The Role of Vibrational Anharmonicity in the Computational Study of Thermal Spin Crossover

Spin crossover in transition metal complexes can be studied in great detail with computational chemistry. Over the years, the understanding has grown that the relative stability of high-spin (HS) versus low-spin (LS) states is a subtle balance of many factors that all need to be taken into account for a reliable description. Among the different contributions, the zero-point energy (ZPE) and the entropy play key roles. These quantities are usually calculated assuming a harmonic oscillator model for the molecular vibrations. We investigated the impact of including anharmonic corrections on the ZPE and the entropy and indirectly on the critical temperature of spin crossover.
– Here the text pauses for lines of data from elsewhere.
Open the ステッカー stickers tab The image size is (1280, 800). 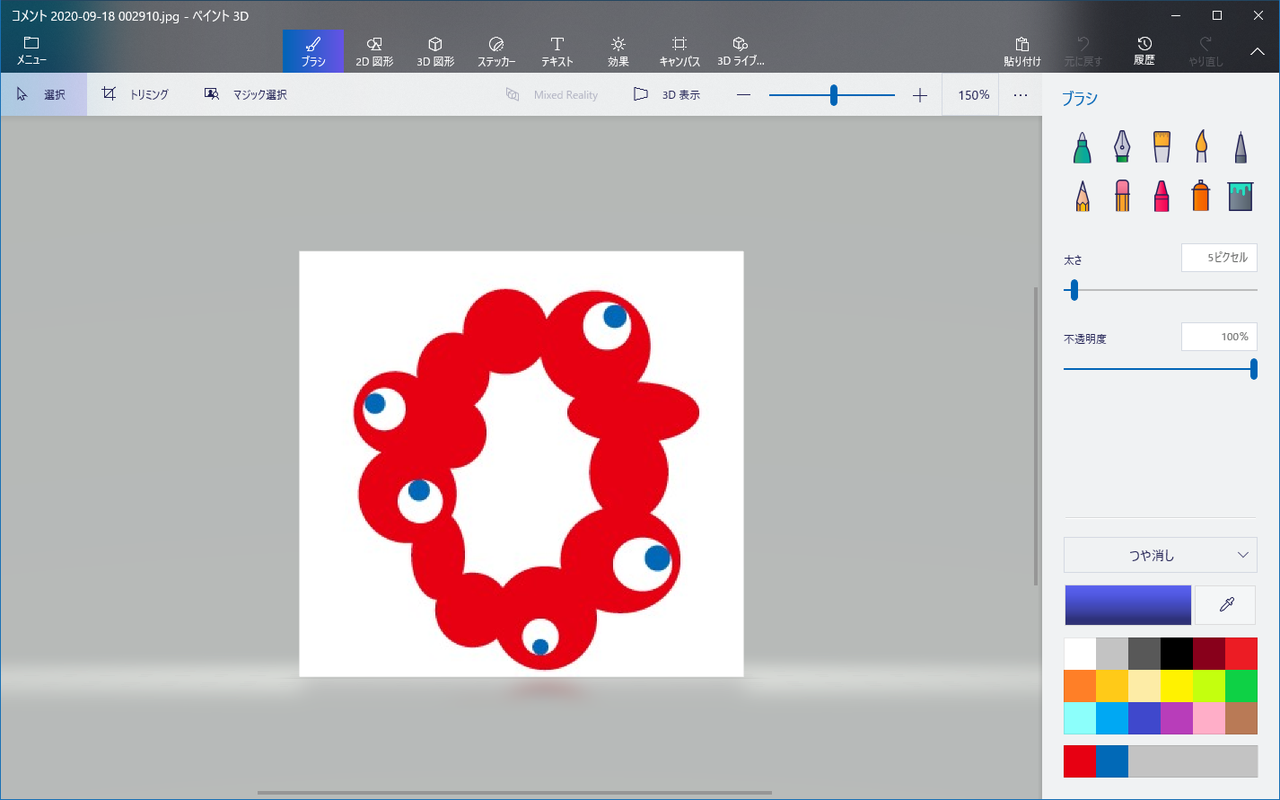(496, 51)
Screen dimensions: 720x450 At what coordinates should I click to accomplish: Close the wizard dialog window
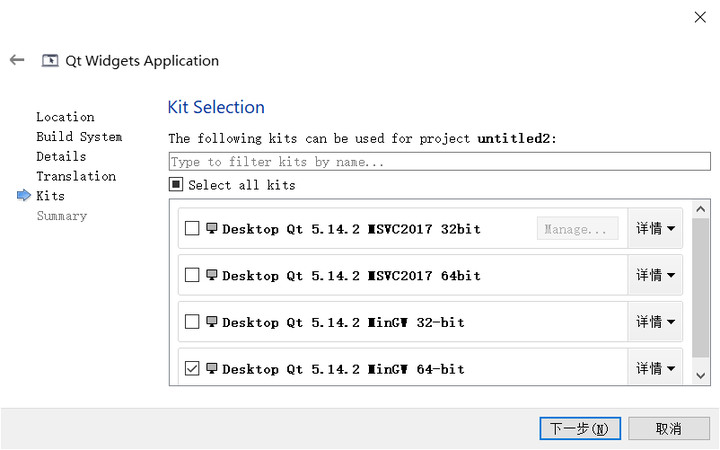pos(697,17)
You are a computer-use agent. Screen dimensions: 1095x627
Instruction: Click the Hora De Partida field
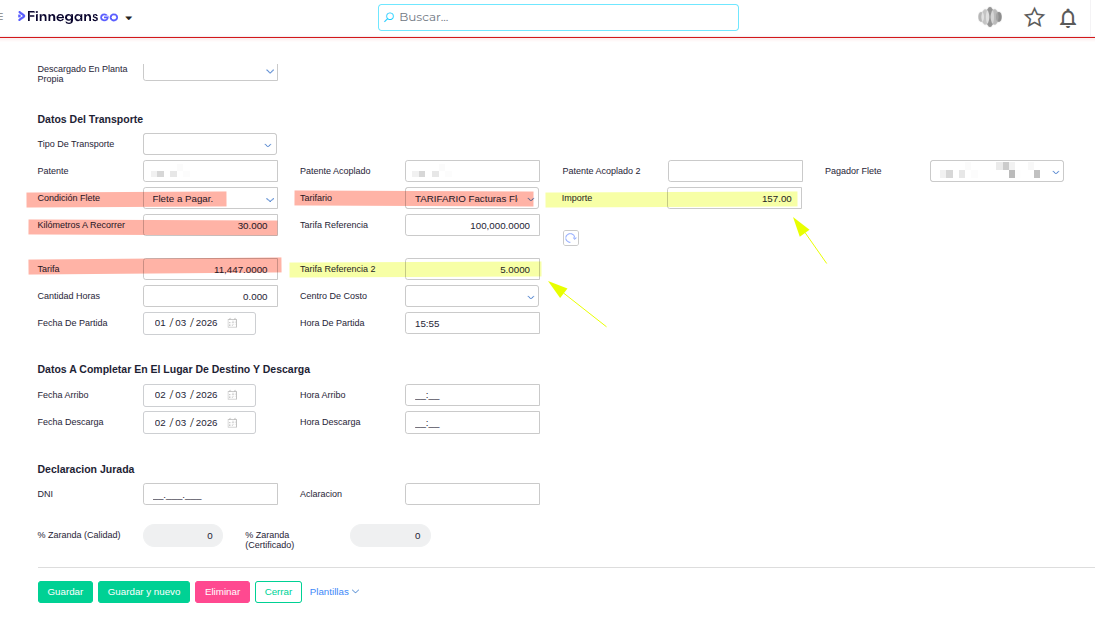pyautogui.click(x=472, y=324)
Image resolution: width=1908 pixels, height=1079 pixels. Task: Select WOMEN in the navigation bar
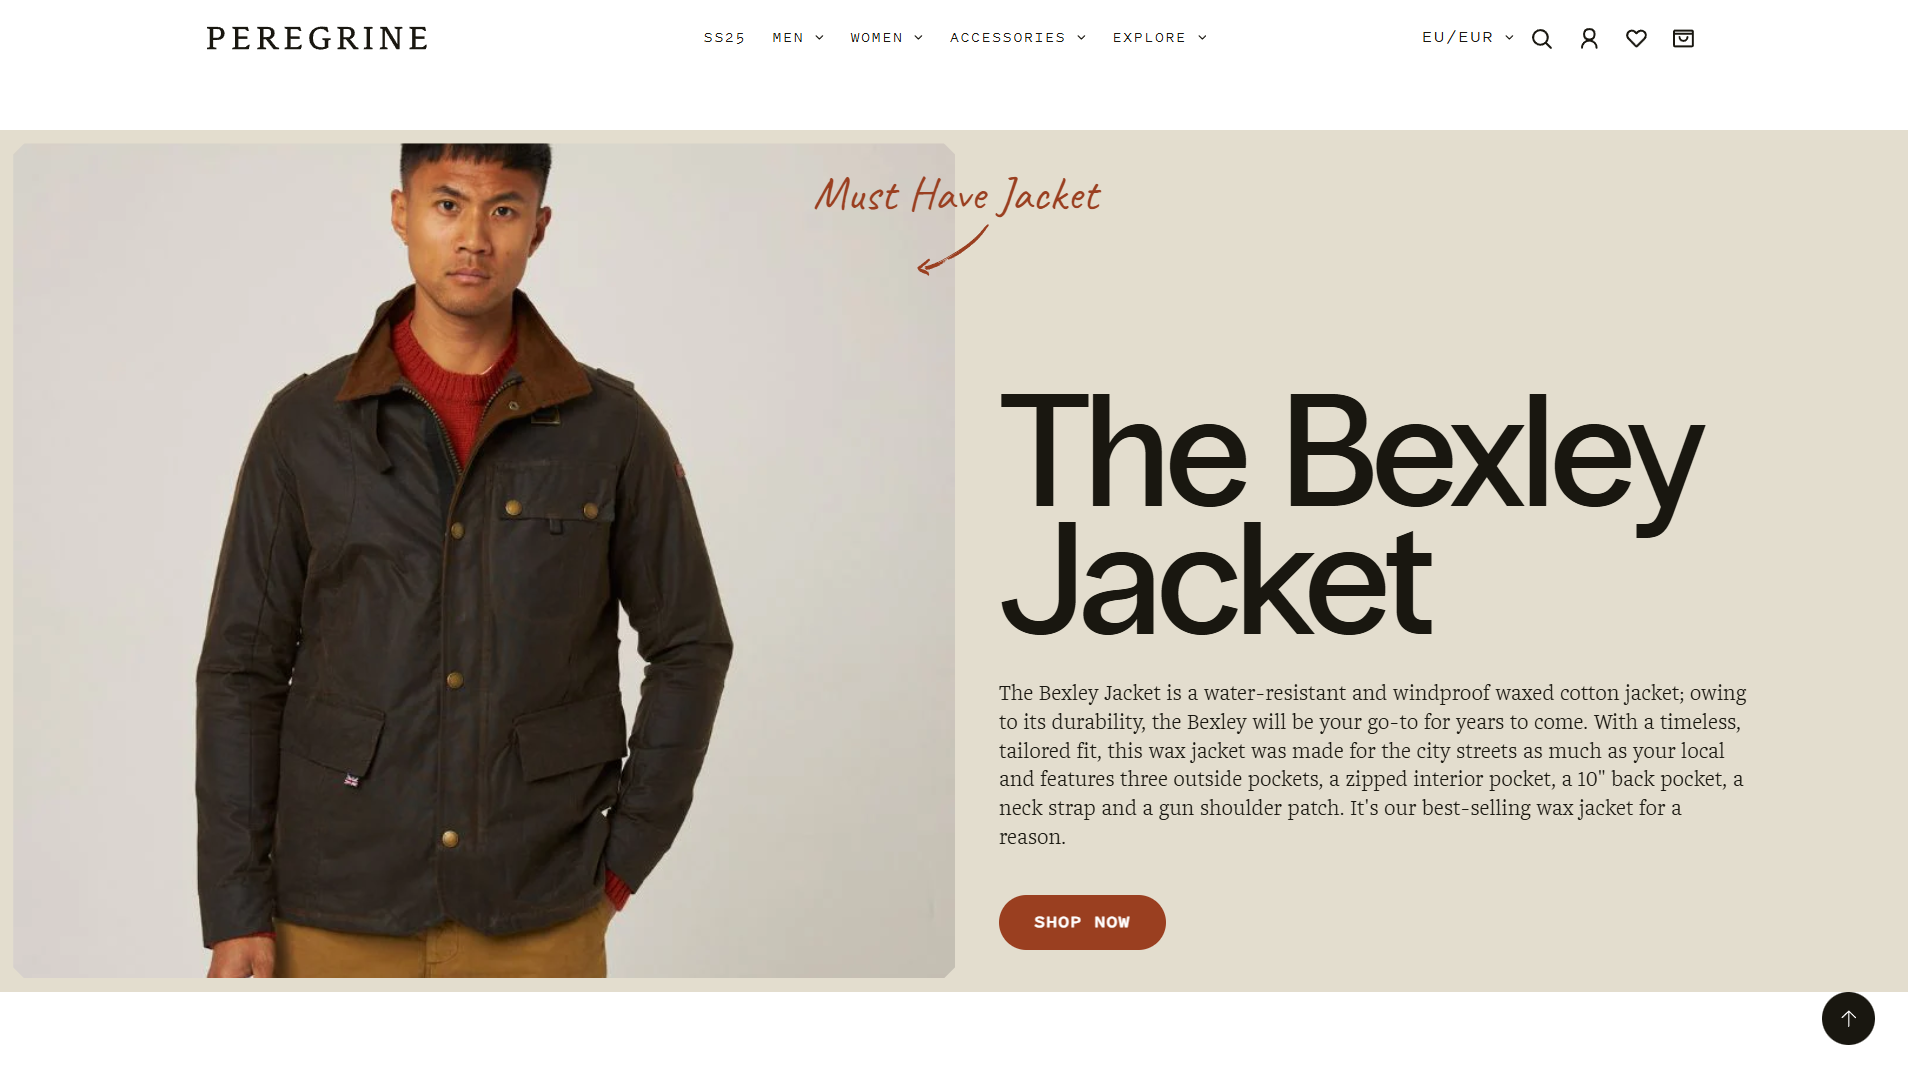point(877,38)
As test systems, we used a set of ten Fe(II) complexes and one Fe(III) complex, covering different coordination modes (mono-, bi-, and tri-dentate ligands), decreasing coordination number upon spin crossover, coordination by second- and third-row atoms, and changes in the oxidation state. The results show that the anharmonicity has a measurable effect, but it is in general rather small, and tendencies are not easily recognized. As a conclusion, we put forward that for high precision results, one should be aware of the anharmonic effects, but as long as computational chemistry is still struggling with other larger factors like the influence of the environment and the accurate determination of the electronic energy difference between HS and LS, the anharmonicity of the vibrational modes is a minor concern.